Measuring Distance to Integrate High-Throughput Datasets with the Supplementary Variable



Integration,Multifactor analysis,Distance measure,Manifest variables,Supplementary variable


Biological systems cannot be understood by the analysis of single-type of dataset. So, integrative analysis has been considered as an essential tool to combine different types of datasets with the biological factors to improve biological knowledge. Several methods and approaches have been developed and updated time to time to integrate high-throughput datasets with the biological factors or supplementary variables. Among the several methods, multifactor analysis gives a rough idea about the association between gene to gene as well as gene to other biological factors. Therefore, using distance measure we aimed to develop an approach to find out the association between genes (manifest variables) and body weight gain (supplementary variable) more precisely. In order to conduct this study we used a secondary dataset.
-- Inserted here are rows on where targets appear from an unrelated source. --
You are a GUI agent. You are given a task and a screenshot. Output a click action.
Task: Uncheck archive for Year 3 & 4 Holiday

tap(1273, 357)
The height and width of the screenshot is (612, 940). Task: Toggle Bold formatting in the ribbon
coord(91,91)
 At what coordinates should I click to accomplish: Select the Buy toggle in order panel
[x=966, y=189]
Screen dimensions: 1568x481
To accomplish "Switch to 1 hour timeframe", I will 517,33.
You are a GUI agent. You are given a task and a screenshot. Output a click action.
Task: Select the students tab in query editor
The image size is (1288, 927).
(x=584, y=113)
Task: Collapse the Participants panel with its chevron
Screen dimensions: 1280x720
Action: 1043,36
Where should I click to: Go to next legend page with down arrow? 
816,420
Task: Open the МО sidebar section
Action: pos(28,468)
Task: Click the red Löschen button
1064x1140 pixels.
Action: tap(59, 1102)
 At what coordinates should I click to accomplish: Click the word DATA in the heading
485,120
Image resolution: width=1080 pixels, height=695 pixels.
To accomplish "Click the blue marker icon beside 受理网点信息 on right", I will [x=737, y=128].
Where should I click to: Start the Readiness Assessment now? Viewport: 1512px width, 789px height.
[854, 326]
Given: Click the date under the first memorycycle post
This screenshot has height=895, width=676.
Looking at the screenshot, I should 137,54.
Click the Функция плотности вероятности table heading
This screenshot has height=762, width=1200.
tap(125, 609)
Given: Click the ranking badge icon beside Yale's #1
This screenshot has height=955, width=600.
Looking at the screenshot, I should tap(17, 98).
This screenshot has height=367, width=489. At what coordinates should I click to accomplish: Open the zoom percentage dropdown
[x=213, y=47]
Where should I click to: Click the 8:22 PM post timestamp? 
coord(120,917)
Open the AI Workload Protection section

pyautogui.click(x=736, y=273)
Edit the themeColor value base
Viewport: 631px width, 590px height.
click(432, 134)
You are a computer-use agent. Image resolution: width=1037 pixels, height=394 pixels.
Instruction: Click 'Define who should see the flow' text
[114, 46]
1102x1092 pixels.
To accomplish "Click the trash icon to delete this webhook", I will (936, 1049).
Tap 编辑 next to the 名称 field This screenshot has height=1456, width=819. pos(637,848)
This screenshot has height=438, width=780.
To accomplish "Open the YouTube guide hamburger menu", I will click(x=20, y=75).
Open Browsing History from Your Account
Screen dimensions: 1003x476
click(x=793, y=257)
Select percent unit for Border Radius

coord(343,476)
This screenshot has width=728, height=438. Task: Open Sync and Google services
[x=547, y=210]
As multifactor analysis gives loadings of manifest variables and using loading plot we got approximate relationship between genes and body weight gain, therefore, we used distance formula to calculate distance between coordinates (loadings of first principal component as well as second principal component) of body weight gain and other gene(s). Taken together, we may conclude that distance measure gives better insight to find out the strength of association of two sets of transcriptomics datasets with the body weight gain compare to just observing loadings. The approach developed in this study is not only applicable in biological field but also can be applied any field of research where researcher wants to integrate several manifest variables with one or more supplementary variables.